▶ **Exercise requirements**
1/ From the post about the author's absence below, give again the passage between "I'd like to" and "on my part.", inclusive.
2/ Answer these questions from the post about the author's absence:
(a) Which two sites did the author sign out of after deleting everything?
(b) Who finally pushed the author to say something?
(c) Has the author sought therapy?

▶ **Text provided**
+===+

I wanted everything, everybody, every responsibility as far away from me as humanly possible in the moment and I didn't care who I was hurting in the process. All that mattered to me was my isolation. So I deleted everything and went to sleep. I don't want to make this sound like it was an involuntary decision. No, I was in complete control at this point. I wasn't aggressive anymore. I just didn't give a fuck to be quite frank with you.
So I deleted everything, signed out of Discord, signed out of F95, and only came on Patreon when I needed to withdraw the balance, and I don't even need to go into everything wrong with that last part. I'm sorry. I wish I could do better than an "I'm sorry". Words can't describe the guilt, but my guilt is secondary in this scenario. Regardless of the circumstances, it was my responsibility to be upfront with all of you, but I wasn't, and I continued this practice months even after my mind had eased. The longer I remained absent, the harder it became to return and the more the guilt piled up, because I made promises, I made assurances, I did these things. Me. And I fell back on all of that. After the initial episodes, it was guilt and fear that kept me away, but it didn't keep me from withdrawing that balance every month. It gets worse when you understand that I talked down on these types of developers on F95, but I'm no better. My absence was unfortunate but everything after that is on me.
I'd understand if anyone thought this sudden post was some sort of damage control. It isn't. I've had a close friend in my ear about this return for a while now and he finally got on my ass and basically told me to tighten the fuck up and just say something, anything, to let these people know what's happening with me. I owed it you guys and myself to be honest, he said. I don't think I could've come to terms with these things without him.

So What Comes Next?
Good question. Short answer? I don't know, yo. I'm just not there mentally anymore. I love this story. I wanna write this story. I wanna see it to the finish line, but I almost feel like I don't deserve to. Nor am I motivated to.
A few months after my absence, I was trying and failing mightily to get back into things, thinking maybe I could return. I had my characters backed up and gave them new life and updated looks. Outside of this stuff, I could never really escape Daz forever. I've said this before, I'm always playing around on Daz with different things. I wasn't gonna stay gone from it forever.
I'd like to tell you guys I'm in a better headspace, I'm not. Whatsoever. I'm not separated from this environment and I haven't sought therapy. My logic here is...I just don't see how therapy would help my state of mind if I'm not able to remove myself from this toxic environment. I get that's what a therapist is meant to help you figure out. I don't know. Maybe that's just an excuse on my part.

Future of Connected?
This was supposed to be answered in the last part, but I went off on a tangent. Anyway, short answer: I don't know. A whole lot of that "idk" shit here, but like I said, I had no plan for this post. I just wanted to get this off my chest.

+===+

▶ **Raw data**

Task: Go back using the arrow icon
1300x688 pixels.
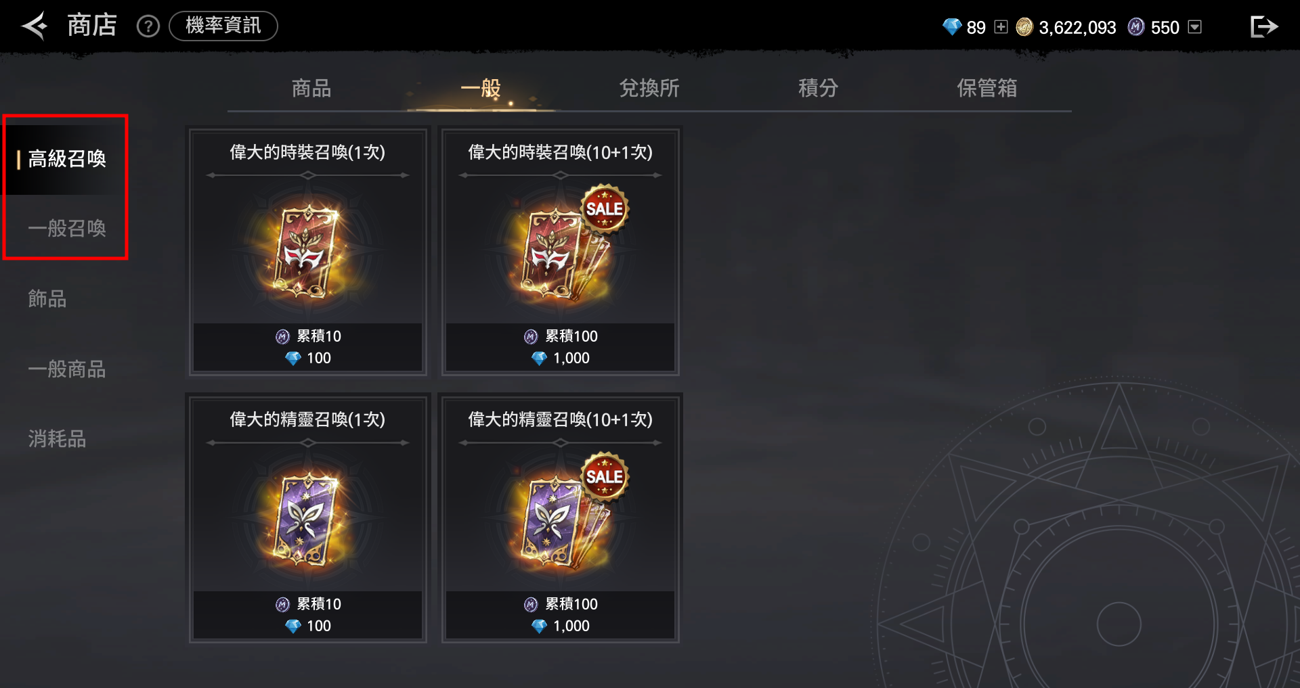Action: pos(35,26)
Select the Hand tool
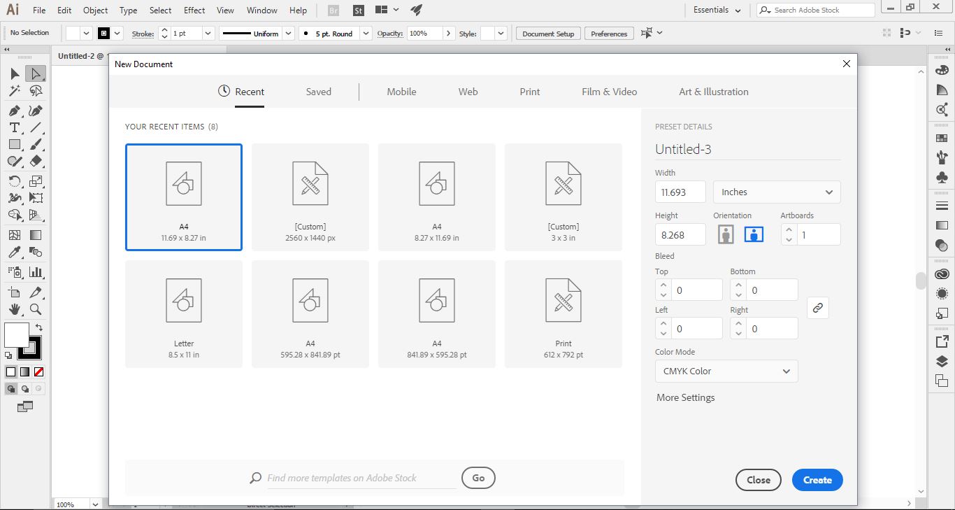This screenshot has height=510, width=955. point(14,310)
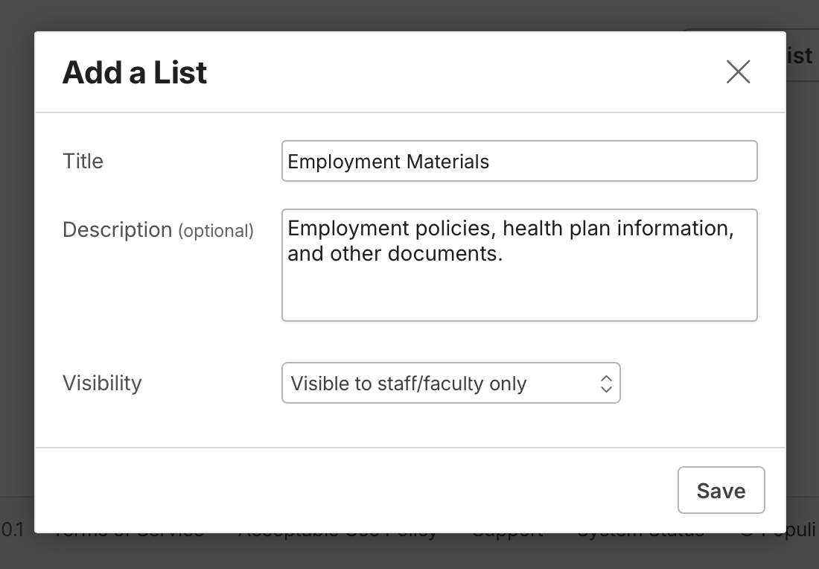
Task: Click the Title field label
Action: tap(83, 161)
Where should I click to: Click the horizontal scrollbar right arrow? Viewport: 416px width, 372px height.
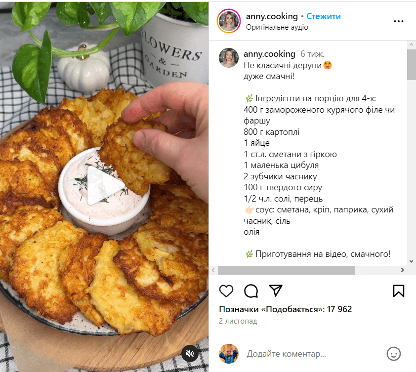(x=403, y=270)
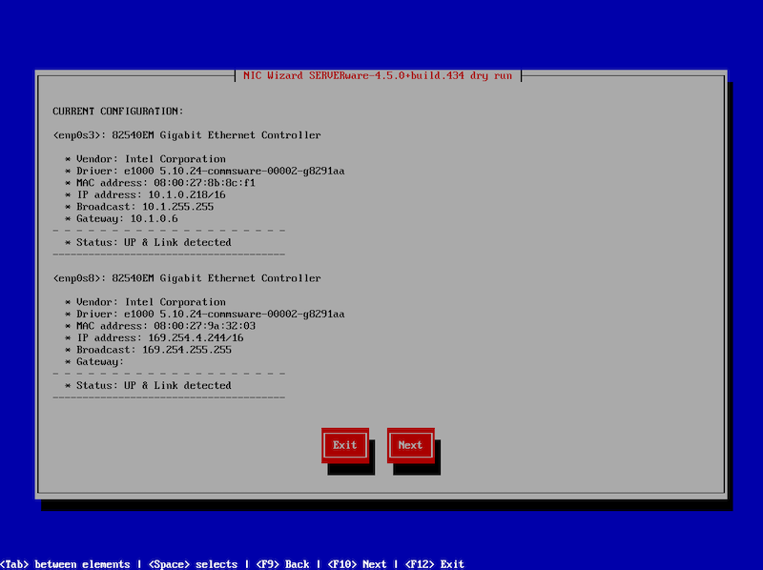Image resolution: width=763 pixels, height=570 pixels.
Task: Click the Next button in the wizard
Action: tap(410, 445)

+===+

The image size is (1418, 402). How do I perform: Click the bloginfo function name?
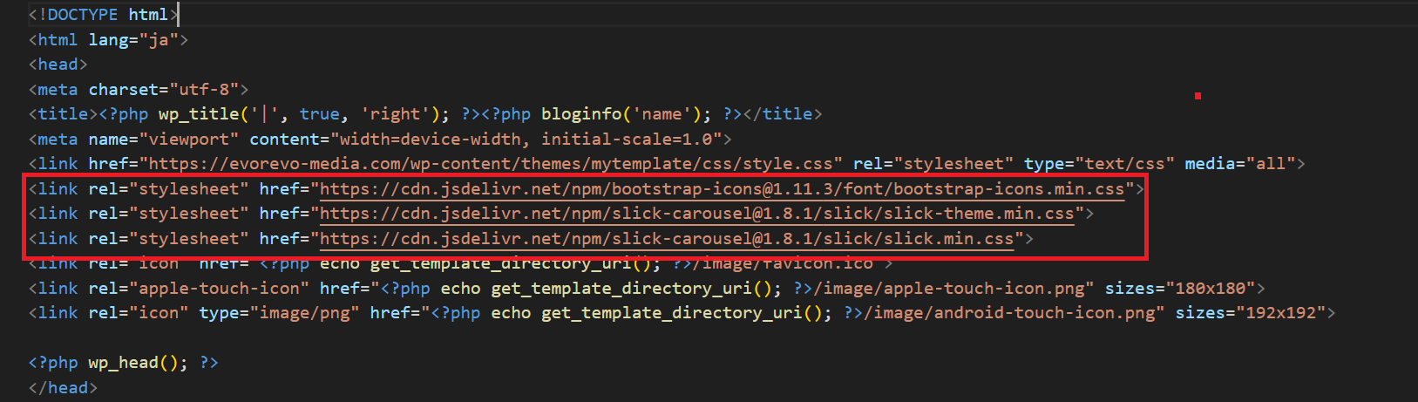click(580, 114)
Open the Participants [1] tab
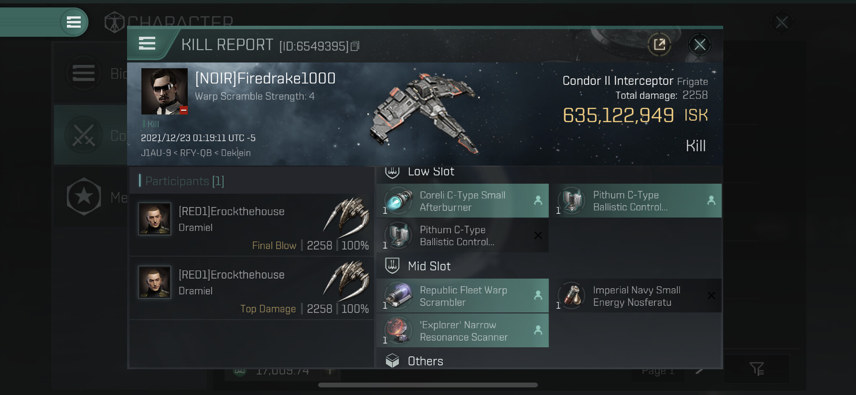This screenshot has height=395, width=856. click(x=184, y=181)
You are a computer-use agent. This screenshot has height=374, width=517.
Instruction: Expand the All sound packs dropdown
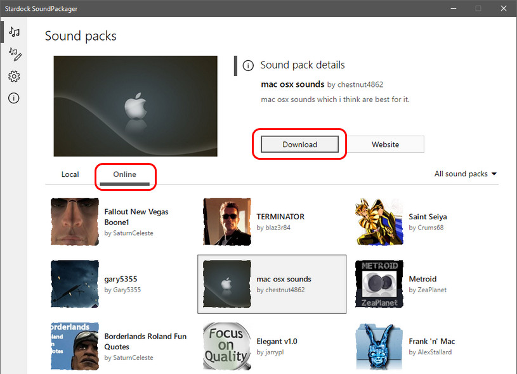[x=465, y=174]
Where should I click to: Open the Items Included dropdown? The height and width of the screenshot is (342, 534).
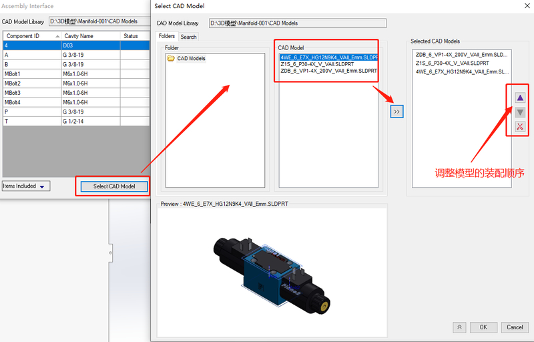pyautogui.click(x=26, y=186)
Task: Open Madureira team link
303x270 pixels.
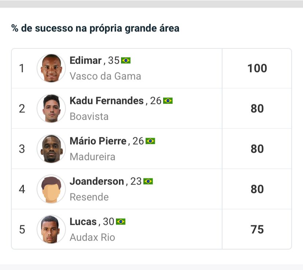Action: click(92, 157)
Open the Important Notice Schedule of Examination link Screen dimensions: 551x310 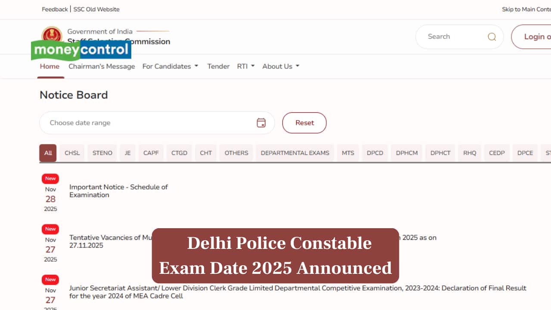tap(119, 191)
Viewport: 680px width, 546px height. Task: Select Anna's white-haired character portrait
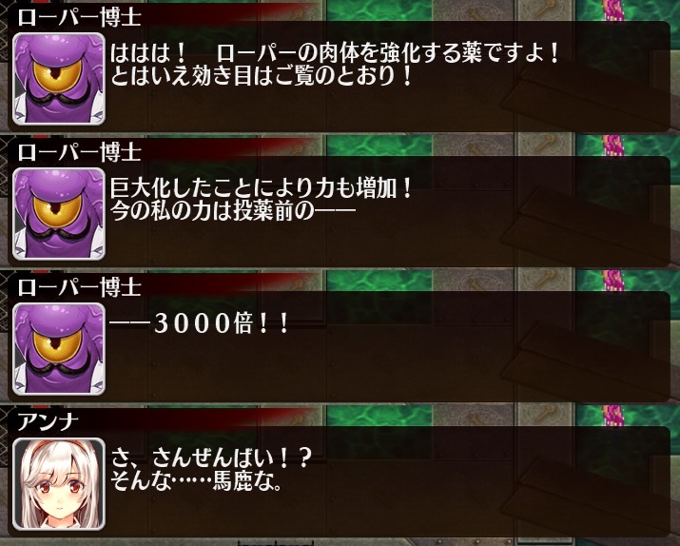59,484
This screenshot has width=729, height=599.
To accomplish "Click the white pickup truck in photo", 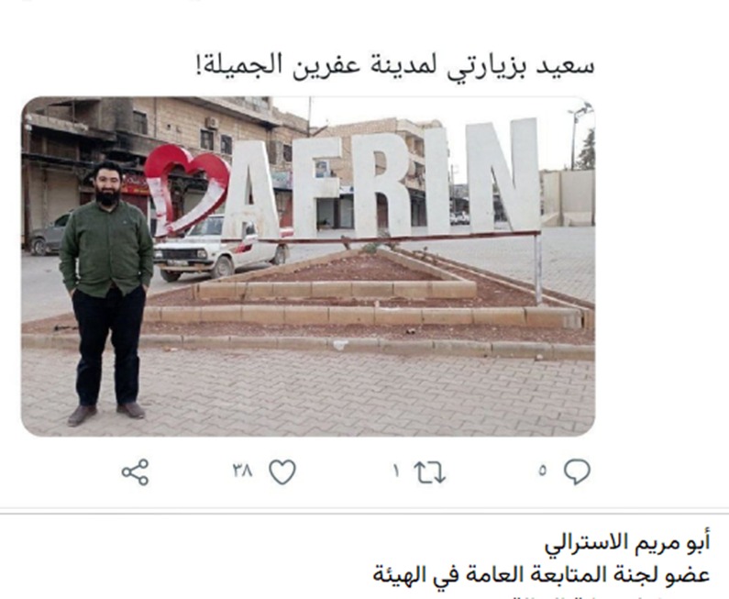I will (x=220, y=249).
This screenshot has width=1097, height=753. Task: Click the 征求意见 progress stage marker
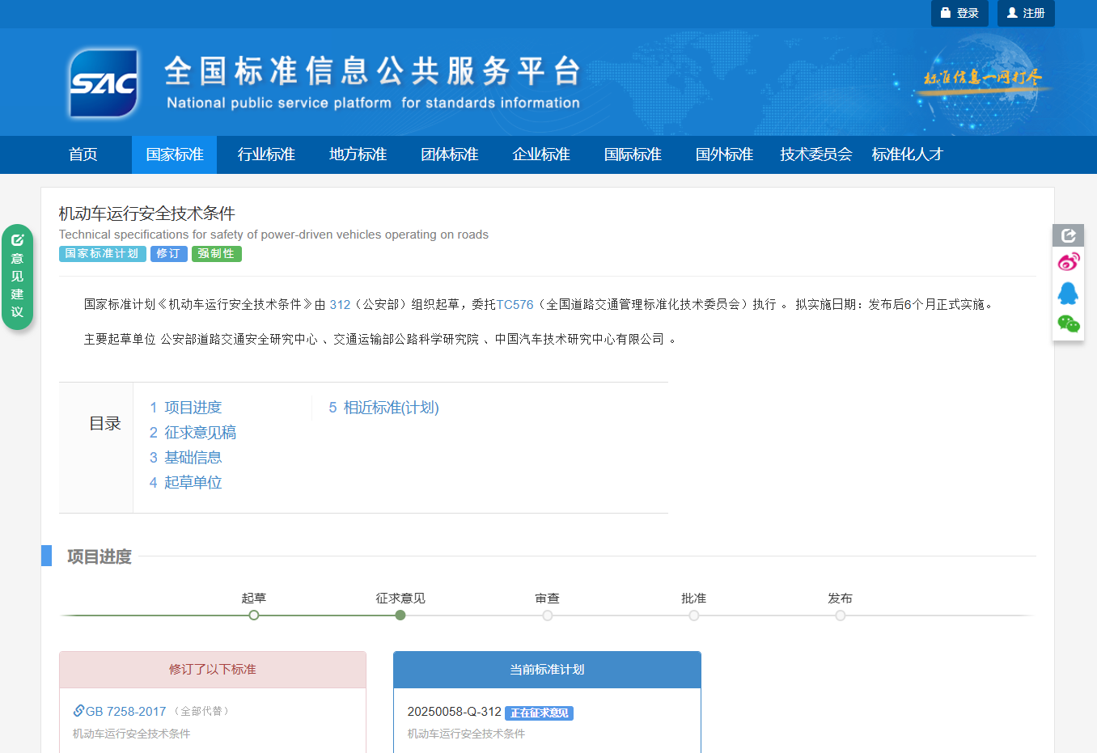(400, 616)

+===+

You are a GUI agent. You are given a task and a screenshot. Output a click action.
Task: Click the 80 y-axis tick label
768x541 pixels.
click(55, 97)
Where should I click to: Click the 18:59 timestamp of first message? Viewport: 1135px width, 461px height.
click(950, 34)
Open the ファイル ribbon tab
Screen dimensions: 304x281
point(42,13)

+===+

▶ **Exercise responses**
1/
I'd like to tell you guys I'm in a better headspace, I'm not. Whatsoever. I'm not separated from this environment and I haven't sought therapy. My logic here is...I just don't see how therapy would help my state of mind if I'm not able to remove myself from this toxic environment. I get that's what a therapist is meant to help you figure out. I don't know. Maybe that's just an excuse on my part.

2/
(a) Discord and F95.
(b) A close friend.
(c) No.